#### DIRECTIONS FOR THIS TASK
Start at the line holding "Pignoramento beni in". Write out that line and each one after it to the end of the data, unchanged.

AVAILABLE DATA Start Marker

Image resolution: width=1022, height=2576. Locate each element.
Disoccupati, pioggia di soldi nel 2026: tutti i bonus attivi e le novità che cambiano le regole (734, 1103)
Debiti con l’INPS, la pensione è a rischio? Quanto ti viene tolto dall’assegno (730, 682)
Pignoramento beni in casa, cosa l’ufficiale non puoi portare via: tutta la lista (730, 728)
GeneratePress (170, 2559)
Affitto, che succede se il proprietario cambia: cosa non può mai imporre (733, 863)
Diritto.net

AVAILABLE DATA End Marker

#### COMPLETED TASK
Pignoramento beni in casa, cosa l’ufficiale non puoi portare via: tutta la lista (730, 728)
GeneratePress (170, 2559)
Affitto, che succede se il proprietario cambia: cosa non può mai imporre (733, 863)
Diritto.net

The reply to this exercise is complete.